Home » Economic Development: Build-Ready Sites Bring Big Payoffs

Economic Development: Build-Ready Sites Bring Big Payoffs

Kentucky’s PDI grant program to finish out local land preparations has the state winning competition for projects with thousands of jobs

By Mark Green

Kentucky’s record success at landing billions in private business projects is the result of years of public effort to get upstream in an ever-faster industrial site-selection process.

Speed-to-market is considered the decisive factor in where companies put projects today. Time is money and only shovel-ready property merits serious consideration.

Kentucky communities are doing a better job of providing such sites. This is due to strategic efforts begun decades ago and a recent pilot program to strategically fund finishing out properties. The program’s effectiveness led the state to put $200 million behind it this year.
“You have to compete more often to win more often,” said Ron Bunch, CEO of the Bowling Green Area Chamber of Commerce, whose successful innovations are bringing huge projects, good jobs and population growth. “Now is the time for all of us to step up and be more competitive.”

Economic developers think state site-preparation strategy sets the pace nationally. And Kentucky is not only more competitive than ever, it’s angling for an even better advantage.

“Kentucky is doing very well in this space, there’s no doubt about it—not just on the mega projects, but the day-to-day projects,” said Lee Crume, CEO of Northern Kentucky Tri-ED, which pursues economic growth for Boone, Campbell and Kenton counties.

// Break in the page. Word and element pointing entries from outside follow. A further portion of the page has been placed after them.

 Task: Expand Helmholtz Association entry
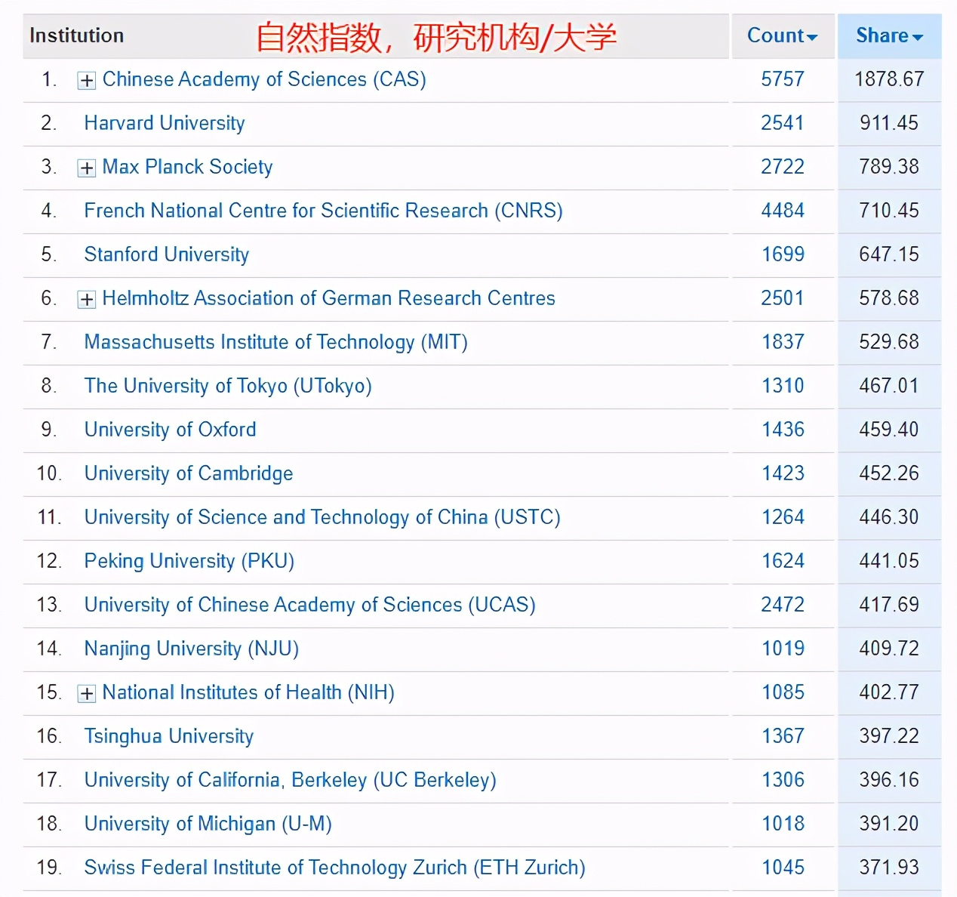pos(86,299)
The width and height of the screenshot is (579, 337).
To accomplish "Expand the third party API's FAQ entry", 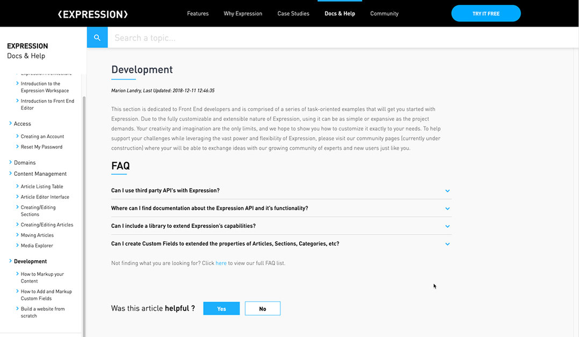I will coord(447,190).
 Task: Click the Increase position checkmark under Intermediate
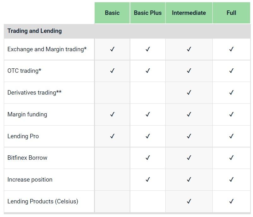point(189,179)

Five to six years ago, Kentucky’s utilities partnered to pay a consultant to conduct a survey and make recommendations to improve economic development outcomes. The main finding was that the commonwealth was not offering site selectors shovel-ready locations. In 2018, the state began a pilot program to award grants for finish work on local sites, with communities required to match that state money to have some skin in the game.

The Kentucky Association for Economic Development (KAED), the professional organization for the state’s local economic development offices, ran the pilot with help from Site Selection Group, a Dallas, Texas, consultant deeply experienced in guiding private company location decisions. Site Selection Group graded grant applications made by Kentucky communities and ranked them by likely impact.

The commonwealth’s $9 million in Product Development Initiative (PDI) grants netted $600 million in private investment.

“I expect we will see over a billion dollars of return on this ($200 million in state funding). I think it will be significantly north of that,” Gov. Andy Beshear said. “These are days where just one project could potentially do that.”

Demand for sites is at a peak
With insight that the investment paid handsomely, the General Assembly this year put $200 million toward helping the state land more of the action that a global business evolution is generating.

Consumer demand for environmentally responsible business operations is driving a once-in-a-lifetime shift to electric-powered vehicles. The ongoing pandemic exposed supply chain vulnerabilities that businesses are addressing by relocating vital operations back to the United States. Workforce shortages are compelling industry to shift to operations that use technology to accomplish processes that will meet demand and achieve growth.

These trends are keeping economic developers in Kentucky and elsewhere busy supplying the sites that allow industry to modernize.
In response to site demand, Bowling Green and Warren County issued $46.5 million in bonds 18 months ago to invest further in the successful Kentucky Transpark, a 1,000-plus-acre intermodal site along I-65 with CSX rail service. Transpark was created and developed two decades ago with previous community-backed bond sales.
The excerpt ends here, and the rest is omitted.